Come 2014, the titans of Canada's financial sector will have to welcome a slew of new names to the family.

After years of stability during which there was little turnover at the top of the country's biggest financial institutions and regulators, suddenly there is a flurry of change that will put new faces at their helms.

The most recent departure was announced Tuesday when Julie Dickson, the head of the Office of the Superintendent of Financial Institutions, announced that she would not seek another term when her current one expires in summer 2014.

But the changeover is also prevalent on Bay Street, where both Bank of Nova Scotia and Toronto-Dominion Bank will soon get new chief executive officers, and Ontario Teachers' Pension Plan will replace retiring head Jim Leech.

Spread the net a little wider and you can rope in Canada Mortgage and Housing Corp., whose policies have a big effect on the banks.
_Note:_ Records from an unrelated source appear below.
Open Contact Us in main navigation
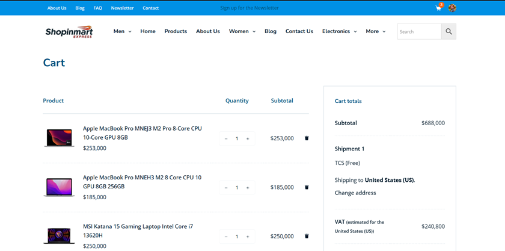 (299, 31)
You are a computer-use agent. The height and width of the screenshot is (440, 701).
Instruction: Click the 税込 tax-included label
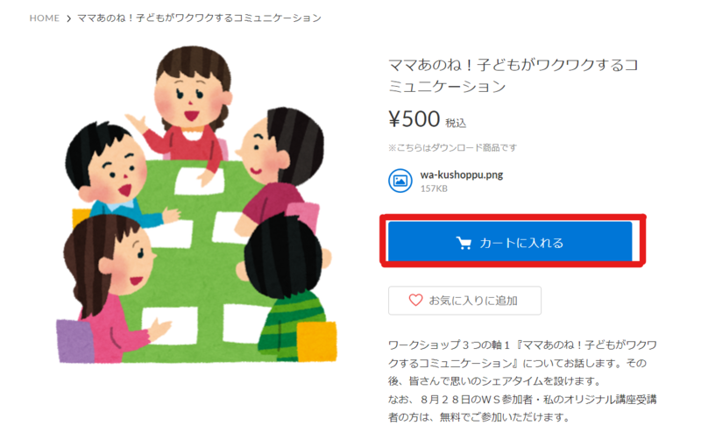click(x=456, y=123)
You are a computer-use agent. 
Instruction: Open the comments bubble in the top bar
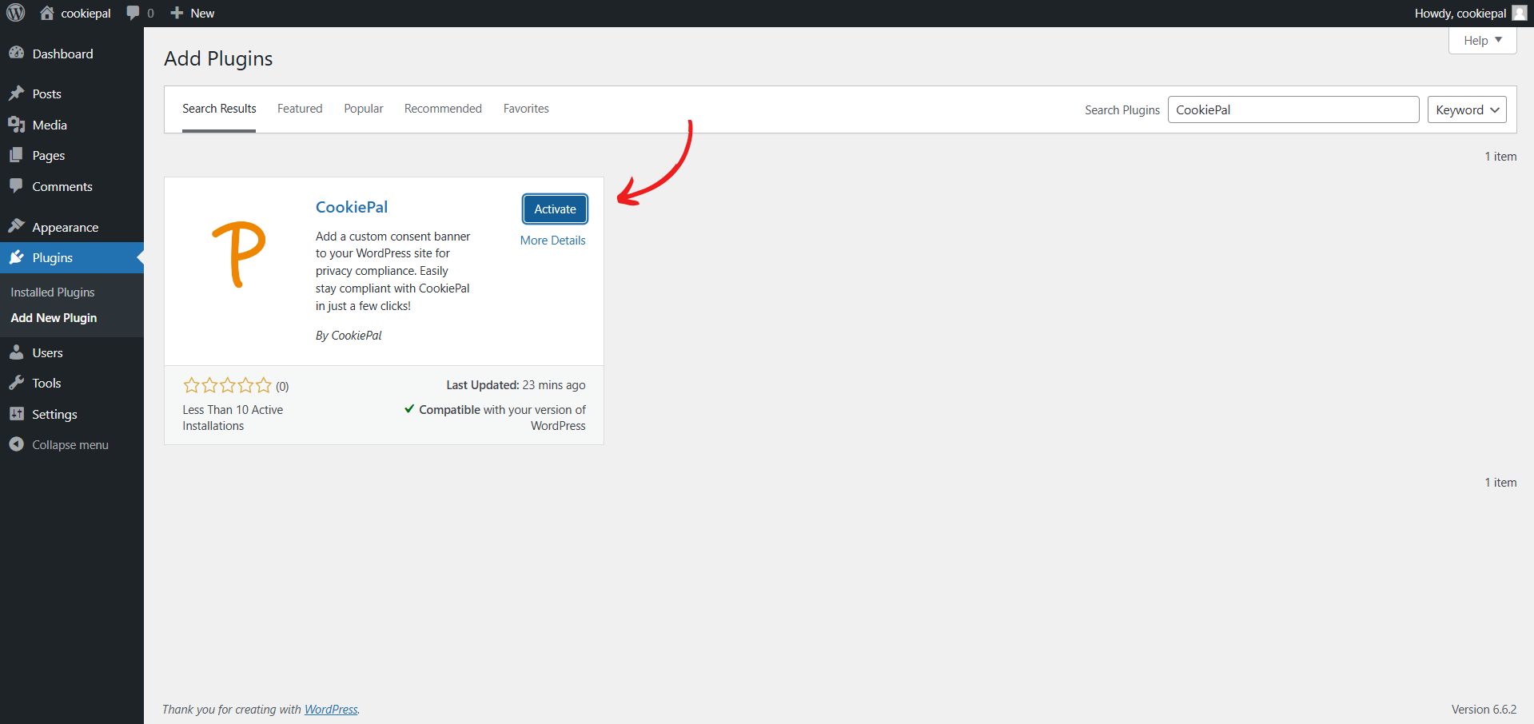(x=132, y=13)
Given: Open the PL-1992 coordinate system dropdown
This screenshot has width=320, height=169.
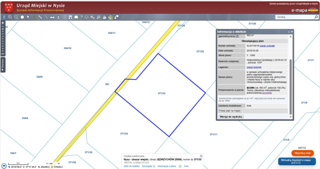Looking at the screenshot, I should (59, 163).
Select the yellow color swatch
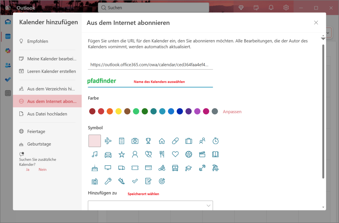 118,111
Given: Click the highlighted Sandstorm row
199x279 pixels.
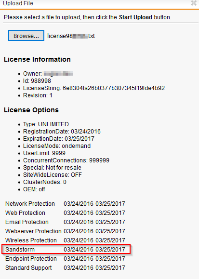Looking at the screenshot, I should coord(66,249).
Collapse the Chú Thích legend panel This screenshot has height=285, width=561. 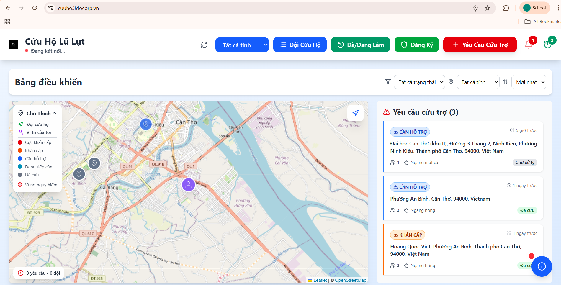pyautogui.click(x=55, y=113)
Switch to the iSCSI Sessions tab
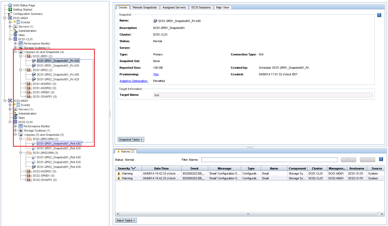The height and width of the screenshot is (226, 388). pos(201,7)
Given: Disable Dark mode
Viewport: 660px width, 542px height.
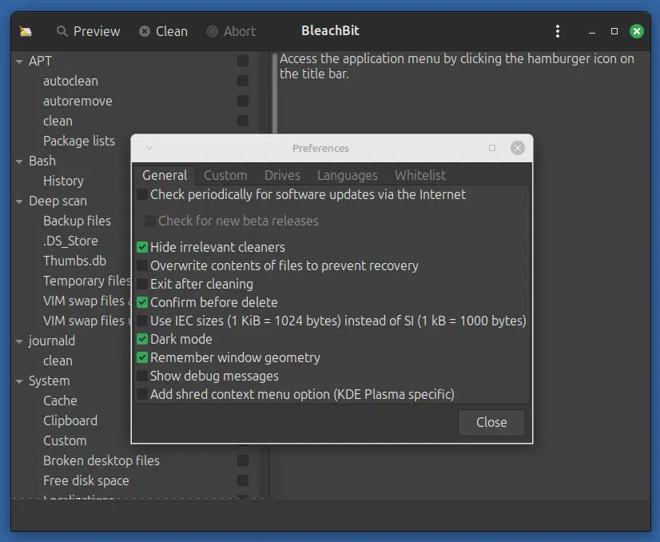Looking at the screenshot, I should pos(141,338).

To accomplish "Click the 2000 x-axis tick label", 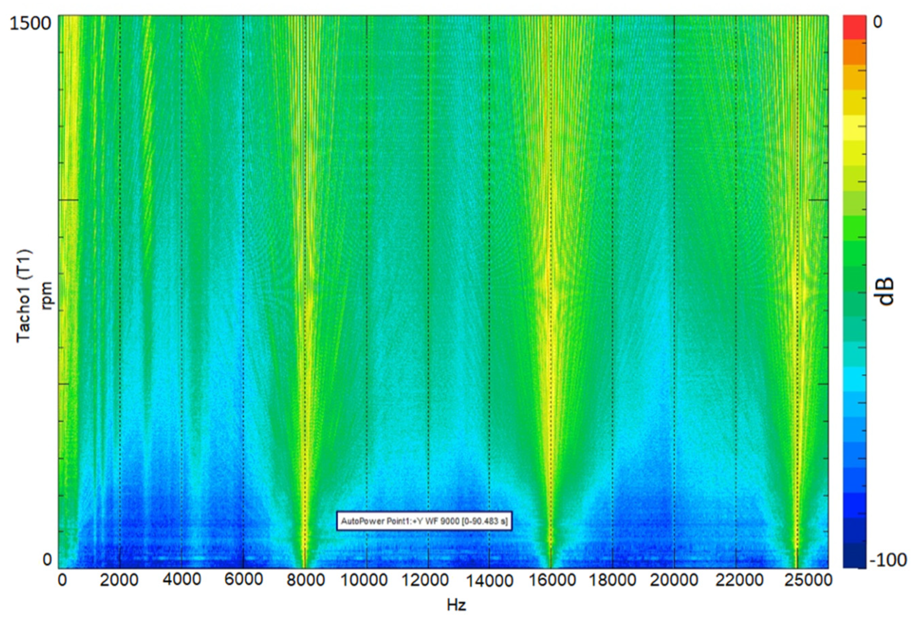I will pyautogui.click(x=119, y=581).
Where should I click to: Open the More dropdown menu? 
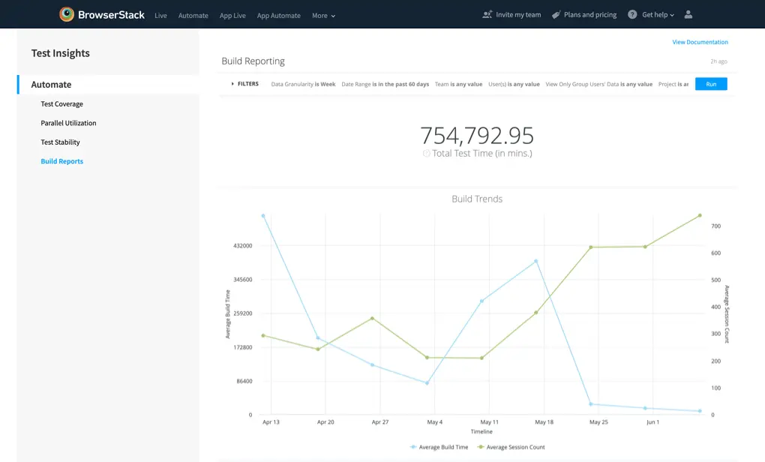pyautogui.click(x=323, y=15)
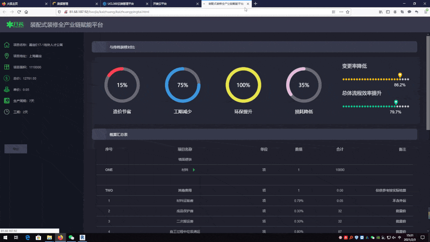Click the home icon beside 项目名称
The width and height of the screenshot is (430, 242).
click(6, 45)
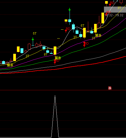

Chief executive officer Karen Kinsley recently announced in CMHC's annual report that she would step down, and the organization also just appointed Robert Kelly as its new chair.

In some cases, the turnover stems from fixed term lengths. Julie Dickson's, for instance, is seven years long, and she'd rather give up the post than commit to another term of the same length.

However the changing economic environment has also opened the floodgates for change. Coming out of the financial crisis, the last thing investors needed was extra uncertainty regarding who would navigate some of the country's biggest ships through the storm.

Today, the storm looks more like overcast skies with some sun peeking through, and that's provided enough stability to implement the changes.

Of course, that doesn't remove the uncertainty. The new head of OSFI will also have oversight of CMHC, and that puts a lot of power into his or her hands. Canada's banks have also basked in the spotlight for being so stable during the crisis, but at some point U.S. banks will start growing rapidly again, and no one knows how the new (or even the existing CEOs) will adapt.

Such uncertainty will no doubt raise speculation about what our financial sector will look like in a few years. But the truth is that no one really can know, in large part because the rules keep changing. Just look at the major reversal the federal government instituted on mortgage rules that changed how the banks do business.

So for now, let's wish the newcomers the best of luck. They just might need it.